Our Portland Timbers met the Vancouver Whitecaps at Merlo Field up here in North Portland tonight in the second leg of the first-round playoff for the USL championship.The Timbers always seem to have tremendous trouble with Vancouver. Back when we were all in the Second Division with Seattle it was the damn 'Caps, not the better-known Seattle Sounders, who won the "Cascadia Cup" thrice (for the record, the Timbers never won the season series until the Sounders went up). The last couple of years the Portland team seemed to have less difficulty dispatching Vancouver in the regular season, But once the league ended and the playoffs began the same old troubles commenced.
(Let me add here my irritation with the whole "playoffs" thing. Yes, I understand that the league needs to make money. Yes, I understand that American fans want a "post-season". Fuck that. Soccer should be a game where the league table means something other than to decide which handful of teams are NOT in contention to win the league. You win the most games over a season, you win the league. It's that simple. Practically every other place in the world does it that way, U.S. What the fuck is our problem?)
This year was no exception. We mishandled the Whitecaps handily during the season, handing them losses both here and at Swangard, and drawing them twice home and away.
But less than a week after the final home draw for the Canadians we traveled up to British Columbia for the first leg of the playoff series and got handed a humiliating 2-0 loss. The game was really worse than the scoreline indicates; the Timbers were terrible at the back, clueless at the front, and run through all across the pitch. We looked utterly adrift, unable to manage a convincing spell of possession and lucky to have avoided several more goals denied by the woodwork.
So tonight's game was written from the start; Portland needed to come out attacking furiously and constantly to erase the two goal deficit. Vancouver, already a brutal defensive team, merely needed to sit back and defend.
Well, the one team certainly read the script; Vancouver barely ventured forward all night. Their defending was tight, swarming, and pretty thuggish. The received quite a bit of assistance from the officials, who seemed convinced that soccer would be improved if the players were allowed to knock each other over at random.

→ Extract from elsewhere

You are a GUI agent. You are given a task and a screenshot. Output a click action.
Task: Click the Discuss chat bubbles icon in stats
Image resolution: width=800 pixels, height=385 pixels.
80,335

But our Timbers had no-one to blame. They needed to play like their hair was on fire; they didn't. They needed to go to the ball and take chances; they didn't. They needed three goals, and got only one.It was a lovely goal, a fine header by James Marcelin. And the defense was solid, keeping the 'Caps off the scoresheet.
But in the end it wasn't enough, and the looks on the faces of the players at the end of the night told me that they knew they hadn't had it in them.
But worse, I think, was the coaching of Gavin Wilkenson. Gav' knew what the boys had to do. And he stood there as they couldn't get it done for forty-five minutes and did nothing. No substitutions. No changes of plan. No fresh ideas. Instead the Timbers played like they had all season, playing the counter, playing cautiously. Playing, effectively, just well enough to lose.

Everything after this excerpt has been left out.